Myself I don't know what to think, I have an 06 with 11K and change on it. All appears to be well. Since buying the bike and visiting a couple of these forums I became quite cynical regarding mechanical upgrades.

As you can see by the photo of my motorcycle it has upgrades / add on's but they are of the luggage, wind screen, better seat, crash bar sort of thing. As far as thinking that I needed to change my suspension, doo hickey, exhaust pipe, or bolts that hold the bike together I passed on all of that.

I feel silly enough putting all the touring gear on a single cylinder enduro bike but I did it. Sometimes I wonder why I didn't buy the 2006 1000cc Concours and be done with it? The Concours would solve the highway problem without changing counter sprockets and they come with luggage. As for having to buy an aftermarket fairing from Britannia Composites in order to get a little protection when I take a ride to Kodiaik that fairing on the Concours would have done the trick. Too heavy for off road you say? Ever had a loaded KLR stuck? It aint like getting an RM 250 stuck is it?

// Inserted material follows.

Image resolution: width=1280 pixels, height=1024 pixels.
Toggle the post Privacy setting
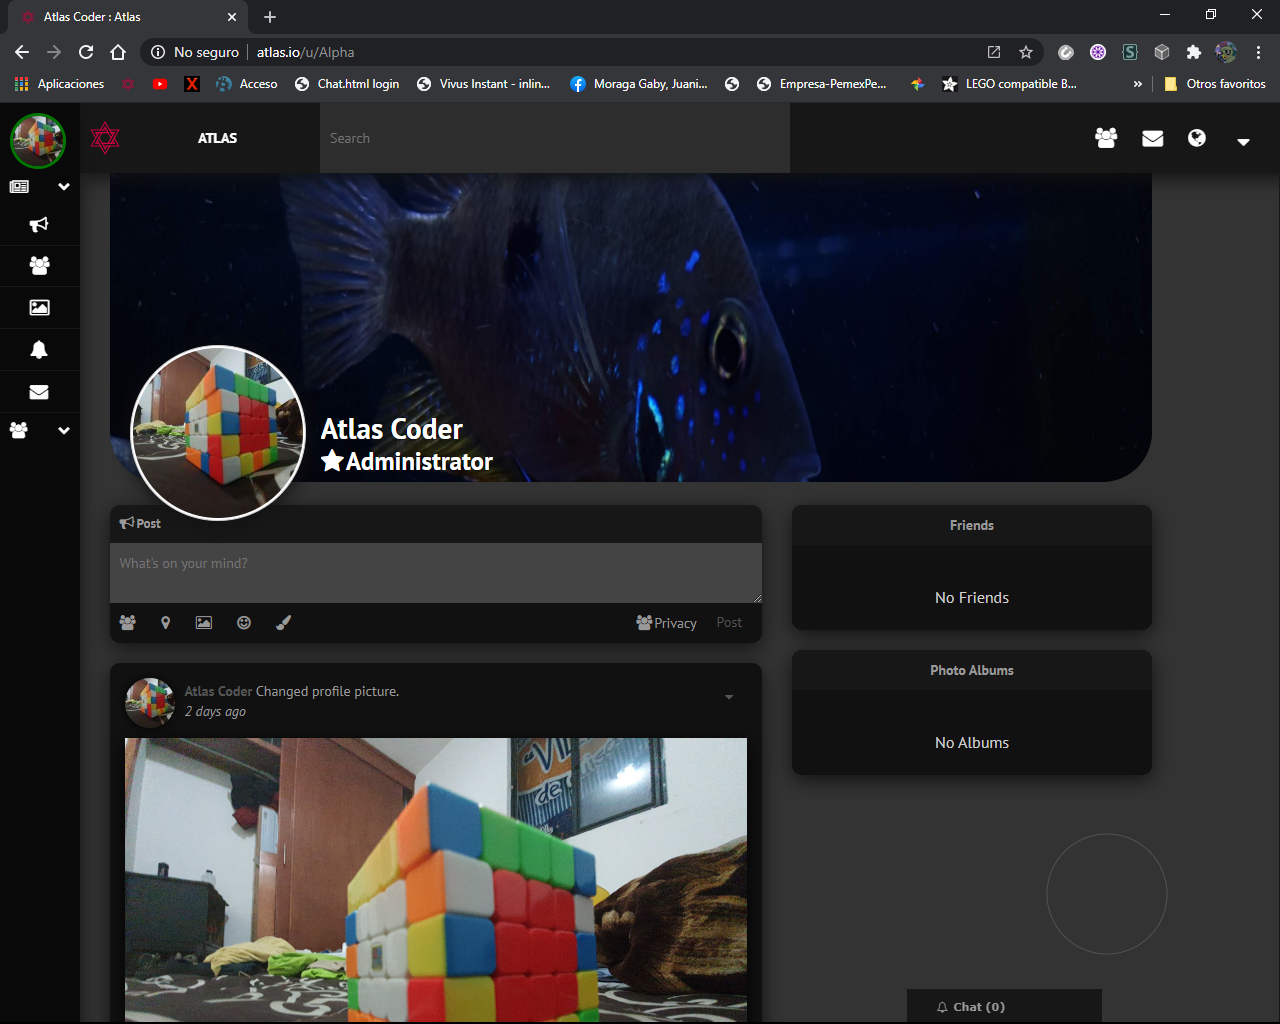tap(666, 622)
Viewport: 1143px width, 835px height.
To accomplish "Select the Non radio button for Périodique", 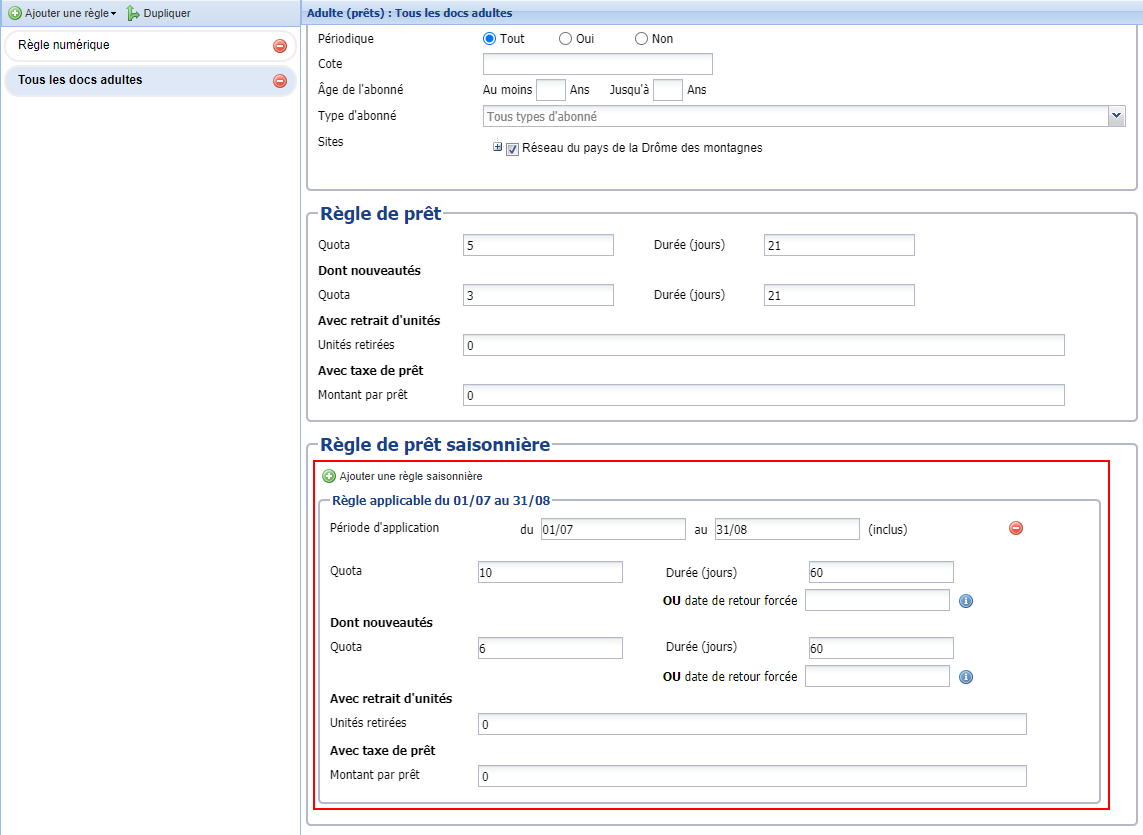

Don't get me wrong, I like my KLR. Hell, we have two of them and between the two they account for about $4700 worth of after market parts and goodies. What I'm saying is that I wish the bikes were better when you buy them or that we, the people who buy them (including me) were not so susceptible to the massive marketing campaign that has controlled our minds since the first day we considered buying one. Come on admit it, you had a wish list of cool add on parts in mind before you ever bought your bike didn’t you?

If we could just face the fact that we are older guys and gals who have bought a bike that is almost too big to use as a dirt bike and too small to take across the country we would be better off.

What do you think? Have we all fell into a aftermarket money pit called the KLR 650?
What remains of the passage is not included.